Кто знает, что это за встречный лесной человек? Может быть, он из местных партизан; может быть, энкаведист какой-нибудь – их тут время от времени сбрасывают на парашютах; а может быть, и немцы решили проверить лояльность своего сотрудника? И так бывает. Подослали провокатора…
– Рано или поздно узнаете, кто я,– ответил человек, наблюдая за ним. – А сейчас давайте-ка решать: со мной вы или против меня?
– Видите ли, – заговорил Кондратьев, – так вот сразу я решить ничего не могу. Если вы меня знаете, то, может быть, вам известно и то, что у меня жена, ребенок в Пскове. Как же я их брошу? Немцы их уничтожат.
– А мы вам поможем. Мы их вывезем из Пскова.
– Ну как же это? Нет, это опасно. Уж лучше я сам.
Человек опустился на сухую траву, закурил папиросу – ленинградский «Беломор».
– Хотите? – предложил, протягивая пачку.
– Не курю, спасибо.
– А то, может быть, соблазнитесь? Видите? Фабрика Урицкого! Вы, господа кондратьевы, расписываете у себя по немецкой указке, что Ленинград задохнулся в блокаде, что все там умерло, все остановилось. А папироски-то самые свежие! Фабрика Урицкого продолжает их выпускать. На Васильевском острове которая. Эх, Кондратьев, Кондратьев!… Да в тоже присели бы. Чего стоите? Потолкуем. Расскажите, как вы тут остались, собкор областной уважаемой газеты, а?
– Говорю же, ребенок, жена…
– А сколько их, с детьми, с женами, поуходило из этих мест в леса к партизанам, а то и в Ленинград! Нет, не понимаю вас. Ну хорошо – остались. Предположим, иного выхода не было. Допускаю такой случай. Но какого же черта вам понадобилось наниматься к немцам?
– А вам бы к носу парабеллум приставили, вы бы что? Тоже бы, поди…
– Так уж сразу и парабеллум!…
– Плохо вы их знаете. Они – машина, шестеренка к шестеренке. Вызвали в комендатуру, приказали… В их зубья попадешь, не выбе решься.
– Я же предлагаю помощь. Вытащим вас из зубьев.
– А потом судить будете? В Сибирь годочков на двадцать пять отправите, так, что ли?

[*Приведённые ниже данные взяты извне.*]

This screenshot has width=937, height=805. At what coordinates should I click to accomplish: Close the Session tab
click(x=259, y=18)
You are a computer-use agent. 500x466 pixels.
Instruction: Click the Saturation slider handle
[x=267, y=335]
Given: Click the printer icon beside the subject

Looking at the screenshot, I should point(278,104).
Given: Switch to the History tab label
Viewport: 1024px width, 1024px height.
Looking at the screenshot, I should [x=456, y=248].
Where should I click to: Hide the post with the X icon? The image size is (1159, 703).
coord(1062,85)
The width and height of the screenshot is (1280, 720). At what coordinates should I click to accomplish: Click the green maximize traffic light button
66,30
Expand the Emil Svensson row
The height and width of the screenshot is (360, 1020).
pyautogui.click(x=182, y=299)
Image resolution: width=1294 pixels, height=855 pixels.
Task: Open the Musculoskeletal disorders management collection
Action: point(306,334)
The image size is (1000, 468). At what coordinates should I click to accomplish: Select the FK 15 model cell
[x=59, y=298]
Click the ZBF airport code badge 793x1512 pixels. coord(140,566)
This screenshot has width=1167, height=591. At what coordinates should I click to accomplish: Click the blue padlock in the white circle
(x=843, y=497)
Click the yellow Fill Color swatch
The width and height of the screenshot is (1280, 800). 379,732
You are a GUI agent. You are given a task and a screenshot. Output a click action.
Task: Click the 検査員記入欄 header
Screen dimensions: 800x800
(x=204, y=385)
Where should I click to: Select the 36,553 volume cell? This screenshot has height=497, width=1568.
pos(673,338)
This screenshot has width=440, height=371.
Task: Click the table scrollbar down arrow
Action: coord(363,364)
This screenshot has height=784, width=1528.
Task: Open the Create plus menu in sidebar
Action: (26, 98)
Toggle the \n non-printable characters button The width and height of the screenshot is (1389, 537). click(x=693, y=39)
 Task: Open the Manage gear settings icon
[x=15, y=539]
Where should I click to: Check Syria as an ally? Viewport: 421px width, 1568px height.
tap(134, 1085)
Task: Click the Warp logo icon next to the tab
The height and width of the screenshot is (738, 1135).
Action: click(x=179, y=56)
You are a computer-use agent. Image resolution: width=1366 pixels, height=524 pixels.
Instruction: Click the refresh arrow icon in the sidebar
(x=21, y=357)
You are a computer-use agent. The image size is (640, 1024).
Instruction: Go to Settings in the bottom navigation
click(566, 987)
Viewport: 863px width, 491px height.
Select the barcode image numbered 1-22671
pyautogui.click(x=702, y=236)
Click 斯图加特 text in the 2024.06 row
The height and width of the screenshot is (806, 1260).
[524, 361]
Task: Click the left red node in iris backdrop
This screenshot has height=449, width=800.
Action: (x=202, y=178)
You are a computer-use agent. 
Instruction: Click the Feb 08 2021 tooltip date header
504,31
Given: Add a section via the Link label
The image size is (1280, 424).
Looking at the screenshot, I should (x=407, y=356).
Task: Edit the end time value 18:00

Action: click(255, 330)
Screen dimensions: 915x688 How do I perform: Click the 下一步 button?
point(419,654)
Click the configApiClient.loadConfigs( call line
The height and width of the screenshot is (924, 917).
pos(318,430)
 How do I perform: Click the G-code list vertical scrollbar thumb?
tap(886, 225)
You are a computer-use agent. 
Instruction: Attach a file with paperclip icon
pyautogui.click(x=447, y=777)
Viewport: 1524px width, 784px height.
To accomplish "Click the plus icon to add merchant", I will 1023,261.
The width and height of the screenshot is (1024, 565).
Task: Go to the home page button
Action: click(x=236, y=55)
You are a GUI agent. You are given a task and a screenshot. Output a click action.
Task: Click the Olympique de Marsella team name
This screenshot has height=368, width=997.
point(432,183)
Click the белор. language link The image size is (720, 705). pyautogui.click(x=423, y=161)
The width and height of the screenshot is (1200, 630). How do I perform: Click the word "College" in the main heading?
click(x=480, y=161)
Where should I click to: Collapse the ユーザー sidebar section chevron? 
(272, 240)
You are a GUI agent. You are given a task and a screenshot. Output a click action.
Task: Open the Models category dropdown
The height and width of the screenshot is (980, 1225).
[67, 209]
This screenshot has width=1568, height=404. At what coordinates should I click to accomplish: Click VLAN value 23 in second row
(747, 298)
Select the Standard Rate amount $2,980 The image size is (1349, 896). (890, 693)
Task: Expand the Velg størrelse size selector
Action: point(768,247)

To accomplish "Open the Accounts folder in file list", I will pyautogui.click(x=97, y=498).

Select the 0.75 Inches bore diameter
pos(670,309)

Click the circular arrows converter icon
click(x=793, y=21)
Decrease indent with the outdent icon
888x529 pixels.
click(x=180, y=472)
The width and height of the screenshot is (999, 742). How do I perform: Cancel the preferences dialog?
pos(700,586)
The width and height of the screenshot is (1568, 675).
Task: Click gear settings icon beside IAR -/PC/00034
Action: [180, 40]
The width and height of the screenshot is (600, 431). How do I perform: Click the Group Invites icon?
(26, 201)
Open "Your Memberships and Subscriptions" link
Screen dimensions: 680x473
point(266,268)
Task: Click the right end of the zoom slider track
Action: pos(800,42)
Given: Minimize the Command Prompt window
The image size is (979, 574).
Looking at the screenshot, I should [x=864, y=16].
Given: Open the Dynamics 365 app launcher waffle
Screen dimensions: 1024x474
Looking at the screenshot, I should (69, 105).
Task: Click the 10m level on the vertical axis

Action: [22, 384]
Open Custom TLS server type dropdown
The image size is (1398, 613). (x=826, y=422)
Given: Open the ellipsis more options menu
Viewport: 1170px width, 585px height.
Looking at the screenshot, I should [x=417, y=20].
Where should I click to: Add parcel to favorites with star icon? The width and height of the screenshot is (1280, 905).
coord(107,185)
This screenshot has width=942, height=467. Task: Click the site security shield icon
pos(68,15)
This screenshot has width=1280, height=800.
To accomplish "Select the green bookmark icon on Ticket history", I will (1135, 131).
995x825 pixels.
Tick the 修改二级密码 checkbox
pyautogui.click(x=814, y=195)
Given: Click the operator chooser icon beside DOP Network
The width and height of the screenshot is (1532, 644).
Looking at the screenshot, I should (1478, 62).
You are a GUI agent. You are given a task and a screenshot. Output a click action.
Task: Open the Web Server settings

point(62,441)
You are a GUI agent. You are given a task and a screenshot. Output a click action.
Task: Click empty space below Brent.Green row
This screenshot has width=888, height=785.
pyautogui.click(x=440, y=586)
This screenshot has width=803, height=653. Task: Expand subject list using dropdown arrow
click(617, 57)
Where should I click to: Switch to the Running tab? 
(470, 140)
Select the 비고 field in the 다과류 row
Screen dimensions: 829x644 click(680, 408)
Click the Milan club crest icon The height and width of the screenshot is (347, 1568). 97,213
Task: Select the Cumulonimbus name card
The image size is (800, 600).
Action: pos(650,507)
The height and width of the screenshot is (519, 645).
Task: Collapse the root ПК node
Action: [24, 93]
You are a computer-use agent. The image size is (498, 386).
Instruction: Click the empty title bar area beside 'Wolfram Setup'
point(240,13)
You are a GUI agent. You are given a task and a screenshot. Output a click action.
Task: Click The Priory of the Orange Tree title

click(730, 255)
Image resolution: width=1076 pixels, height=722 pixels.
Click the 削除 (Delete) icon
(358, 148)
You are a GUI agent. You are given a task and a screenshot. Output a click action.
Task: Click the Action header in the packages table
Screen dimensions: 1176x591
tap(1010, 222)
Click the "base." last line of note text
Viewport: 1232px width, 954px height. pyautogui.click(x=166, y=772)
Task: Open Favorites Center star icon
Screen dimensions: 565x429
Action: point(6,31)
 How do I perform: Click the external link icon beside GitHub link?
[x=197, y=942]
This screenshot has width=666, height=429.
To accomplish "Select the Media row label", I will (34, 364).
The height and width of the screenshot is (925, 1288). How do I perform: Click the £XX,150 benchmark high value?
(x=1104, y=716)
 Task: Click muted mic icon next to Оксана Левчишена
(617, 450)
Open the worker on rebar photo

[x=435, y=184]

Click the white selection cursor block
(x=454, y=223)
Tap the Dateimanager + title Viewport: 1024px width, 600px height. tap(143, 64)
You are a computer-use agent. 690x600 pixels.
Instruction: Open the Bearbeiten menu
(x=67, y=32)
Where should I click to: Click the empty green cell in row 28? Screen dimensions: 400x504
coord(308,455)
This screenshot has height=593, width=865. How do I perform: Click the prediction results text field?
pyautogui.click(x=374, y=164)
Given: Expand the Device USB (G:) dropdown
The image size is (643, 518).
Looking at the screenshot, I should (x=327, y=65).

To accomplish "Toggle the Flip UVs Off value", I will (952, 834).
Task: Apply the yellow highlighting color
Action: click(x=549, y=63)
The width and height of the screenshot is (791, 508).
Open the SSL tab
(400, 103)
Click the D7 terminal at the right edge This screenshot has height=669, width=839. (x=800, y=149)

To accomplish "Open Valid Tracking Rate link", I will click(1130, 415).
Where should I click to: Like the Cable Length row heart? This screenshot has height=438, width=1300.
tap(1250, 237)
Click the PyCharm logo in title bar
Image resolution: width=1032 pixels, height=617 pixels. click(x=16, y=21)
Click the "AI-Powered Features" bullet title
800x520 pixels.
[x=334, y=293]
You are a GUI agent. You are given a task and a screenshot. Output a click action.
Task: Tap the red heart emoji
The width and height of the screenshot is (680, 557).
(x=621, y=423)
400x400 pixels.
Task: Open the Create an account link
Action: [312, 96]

– Все равно же судить будем, когда разобьем Гитлера. Но тогда уже не о годочках пойдет речь. Вздернем вас тогда, Кондратьев. А сейчас, как знать, может быть, на фронт отправят, в штрафную роту. Во всяком случае, сейчас еще есть время.
– Дайте подумать, говорю, с женой посоветоваться. Это же не простой шаг, не легкий.
– Что ж, валяйте, герр Кондратьев, – как бы утратив к нему всякий интерес, сказал человек с автоматом.– Я вас отпускаю, хотя, может быть, и делаю неправильно. Держать изменника за шиворот и отвести от него карающую руку закона – само по себе тоже преступление. А я вот иду на него. «Жена, дети»!…– передразнил он.– А у меня их нет, что ли, жены и детей! Словом, валяйте. Катите своей дорогой. Стрелять в спину не буду. Но в следующий раз выстрелю в грудь без разговоров.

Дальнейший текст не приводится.